Fulton County Schools employees cut the ribbon at the new SAFE center at Tri-Cities High School, called “The Unidos Center." (Courtesy of Fulton County Schools)

Students at Fulton County’s Tri Cities High School will now have access to free food, clothes, counseling services, and more. The district opened a new Student and Family Engagement (SAFE) center at the school this week. A similar center at Banneker High School opened in 2018. Another planned for North Springs High is expected to open next month.
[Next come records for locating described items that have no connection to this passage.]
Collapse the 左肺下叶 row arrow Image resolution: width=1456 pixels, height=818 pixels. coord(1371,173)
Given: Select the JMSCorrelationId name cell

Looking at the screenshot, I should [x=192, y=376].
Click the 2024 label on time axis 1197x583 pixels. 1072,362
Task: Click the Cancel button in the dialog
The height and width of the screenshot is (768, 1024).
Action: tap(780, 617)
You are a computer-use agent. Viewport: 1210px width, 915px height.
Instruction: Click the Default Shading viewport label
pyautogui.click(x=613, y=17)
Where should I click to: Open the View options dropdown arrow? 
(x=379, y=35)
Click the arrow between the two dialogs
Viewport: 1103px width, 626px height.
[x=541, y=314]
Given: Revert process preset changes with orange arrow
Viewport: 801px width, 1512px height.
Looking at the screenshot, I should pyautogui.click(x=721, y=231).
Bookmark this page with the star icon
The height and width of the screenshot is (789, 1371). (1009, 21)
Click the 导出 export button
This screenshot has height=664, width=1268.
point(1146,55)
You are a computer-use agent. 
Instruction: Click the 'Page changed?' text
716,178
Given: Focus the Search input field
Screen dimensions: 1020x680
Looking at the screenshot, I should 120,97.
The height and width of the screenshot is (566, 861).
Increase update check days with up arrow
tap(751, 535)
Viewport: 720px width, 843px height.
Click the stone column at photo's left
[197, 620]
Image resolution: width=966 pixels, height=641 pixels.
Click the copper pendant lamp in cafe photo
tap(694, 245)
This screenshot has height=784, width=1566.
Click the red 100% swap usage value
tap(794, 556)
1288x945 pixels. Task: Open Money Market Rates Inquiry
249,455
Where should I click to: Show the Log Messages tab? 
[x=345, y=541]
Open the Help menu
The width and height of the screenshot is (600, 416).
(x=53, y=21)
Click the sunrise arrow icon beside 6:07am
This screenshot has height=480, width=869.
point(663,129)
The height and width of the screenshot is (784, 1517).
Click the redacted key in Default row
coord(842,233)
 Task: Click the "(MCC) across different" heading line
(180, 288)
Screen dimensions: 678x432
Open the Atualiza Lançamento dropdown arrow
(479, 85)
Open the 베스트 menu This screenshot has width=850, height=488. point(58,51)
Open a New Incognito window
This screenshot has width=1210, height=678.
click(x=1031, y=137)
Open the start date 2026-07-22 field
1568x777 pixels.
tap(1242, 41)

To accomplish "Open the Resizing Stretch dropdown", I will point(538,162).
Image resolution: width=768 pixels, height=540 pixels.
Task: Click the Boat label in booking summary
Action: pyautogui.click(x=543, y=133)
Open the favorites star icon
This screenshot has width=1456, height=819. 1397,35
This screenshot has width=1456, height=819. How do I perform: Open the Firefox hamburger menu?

“It was a consolidation of all types of support services that would eliminate any type of academic barriers for students,” says Fulton’s Deputy Chief Academic Officer Dr. Giymah Whitaker of Banneker’s program. “It included mentorship groups…a clothing closet, a food pantry. If families had any type of mental health support needs, they could get that. Job placement, all sorts of things were happening there.”

In 2018, the Georgia Department of Education provided districts with some funding to create these wrap-around services for schools.



“Our job, and our responsibility to students, doesn’t end when the school bell rings,” State Schools Superintendent Richard Woods said at the time. “These wraparound centers will provide the support kids need to be ready to learn. They’ll begin to address the barriers to learning that are in place for so many of our students.”

Whitaker says Fulton County Schools decided to use some funding from the American Rescue Plan (ARP) to redesign the center at Banneker and develop two more. For example, Banneker had a food pantry which has now been replaced with a grocery store through a partnership with Goodr. Each center will also be staffed with a social worker and a coordinator that helps organize everything from therapeutic small groups to the clothes closet.

“It was really to eliminate those academic barriers, as well as the emotional barriers, to learning,” Whitaker says.

Whitaker says the district has built the centers on four pillars: integrated student support; community problem solving; developing a neighborhood hub; and leadership where the school and families share responsibility for the care of the community. She emphasizes that the centers will live up to their names by serving students and their families.

“At our Tri-Cities hub, we will offer English as a Second Language (ESL) courses for adults,” Whitaker says. “We will have potentially financial literacy courses for adults. So, it’s a way for the school to be really that hub, that community school.”

Fulton County Schools teamed up with the Georgia Department of Education, the metro Atlanta Regional Education Service Agency (RESA), and other partners to develop the centers.

“We were very intentional and very thoughtful about the communities in which we put this SAFE center,” Whitaker says. “We looked at data from all across our school system and data such as the United Way Child Well Being Index, to really see which communities would benefit from that.”